Density: 6.6B

Variables involved  Density (g/mL), Mass (grams), and Volume (mL or cm3)

D = M / V

Plate Tectonic Theory: 8.9A

Alfred Wegener (early 1900s): Proposed the idea that the continents were once joined together that he called Pangaea.

  • Wegener called his theory Continental Drift.
  • Evidence: Fit together like a puzzle (South America and Africa), similar plant and animal fossil record, and similar rock layers.
  • People did not support his theory because he could not explain how the continents moved.

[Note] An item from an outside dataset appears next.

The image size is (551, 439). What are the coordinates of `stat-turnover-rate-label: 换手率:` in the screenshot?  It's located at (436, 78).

After seafloor spreading was discovered by Harry Hess a few decades later, convection currents within the mantle explained how the continents moved, and Wegener’s theory was brought back to life. They changed the name to the Theory of Plate Tectonics.

Earth’s Structure 6.10A

Lithosphere: Earth’s crust

Asthenosphere: upper most part of mantle that the crust floats on.

Convection 6.9A

Convection in the Mantle

  1. The core heats the magma in the mantle.
  2. The high heat makes the magma less dense causing it to rise.
  3. When the magma reaches the lithosphere, it is forced to travel horizontally causing friction underneath the crust. The friction created forces the plates to move together, apart, or slide past each other.
  4. While the magma is further away from the core, its temperature decreases which cause the density to get higher.
  5. The more dense magma will sink back down towards the core and the cycle will repeat.

Plate Boundaries: 8.9B

Types of Plates

  • Oceanic Plates: relatively thin, but VERY dense.
  • Continental Plates: relatively thick, but LESS dense.

Reminder: Less dense materials tend to rise, and more dense materials tend to sink.

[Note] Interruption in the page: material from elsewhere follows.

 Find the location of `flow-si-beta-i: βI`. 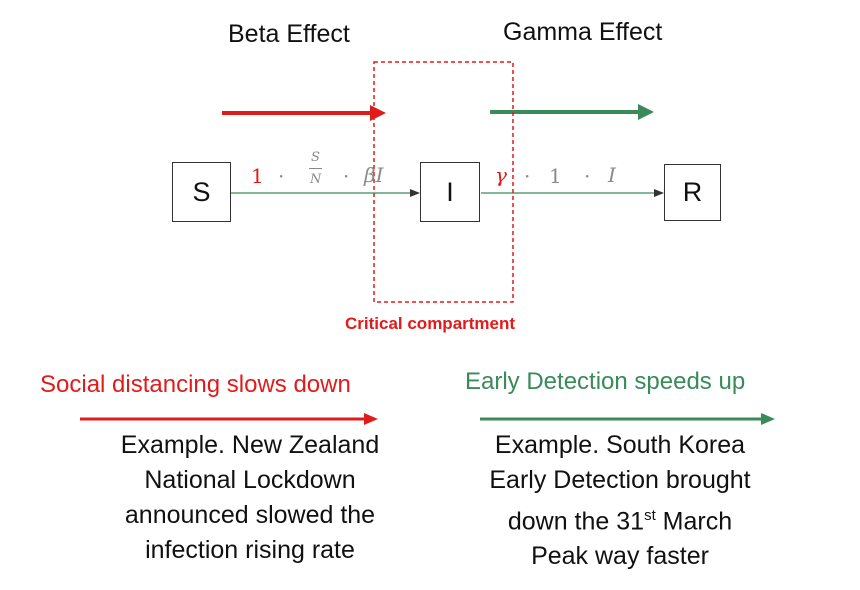

flow-si-beta-i: βI is located at coordinates (374, 175).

Plate Boundaries and Crustal Features

Convergent Boundaries: When plate collide. Earthquakes can result.

Oceanic/Oceanic Convergent Boundaries

  • Oceanic/Oceanic Boundaries: the more dense plate will sink beneath the other in a process called subduction. Tsunamis may result.
  • Crustal features that form as a result are deep ocean trenches, underwater volcanoes, volcanic island arches.

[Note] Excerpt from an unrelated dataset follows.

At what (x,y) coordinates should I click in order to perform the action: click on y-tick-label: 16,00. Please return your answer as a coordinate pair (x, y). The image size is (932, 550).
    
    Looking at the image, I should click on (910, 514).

Oceanic/Continental Convergent Boundaries

  • Oceanic/Continental Boundaries: the oceanic plate will subduct under and the continental plate will push up in a process called uplift. Tsunamis may result.
  • Crustal features: mountain ranges and volcanoes on the continental plate, and deep ocean trenches.

Continental/Continental Convergent Boundaries

  • Continental/Continental Boundaries: the less dense continental plates will be forced upward in a process called uplift.
  • Crustal features: mountains. NO VOCANIC ACTIVITY WILL OCCUR.

Divergent Boundaries: When plates separate. Earthquakes can result.

Oceanic/Oceanic Divergent Boundaries

  • Oceanic/Oceanic Boundaries: as plates move apart, magma rises to fill in the gap. The process is called seafloor spreading.
  • Crustal Features: As magma cools, it forms underwater mountain ranges (Mid-Ocean Ridges). Volcanic activity will continue to occur at the boundary.

Continental/Continental Divergent Boundaries

  • Continental/Continental Boundaries: as stress on plate created from the convection currents in the mantle occurs, plate can crack in two places causing the middle section to sink (subsidence).
  • Crustal Features: rift valleys

Transform Boundaries: When two plates slide past each other. Earthquakes are common.

Transform Boundaries

  • Crustal Features: faults are formed (large cracks)
  • NO VOLCANIC ACTIVITY WILL OCCUR.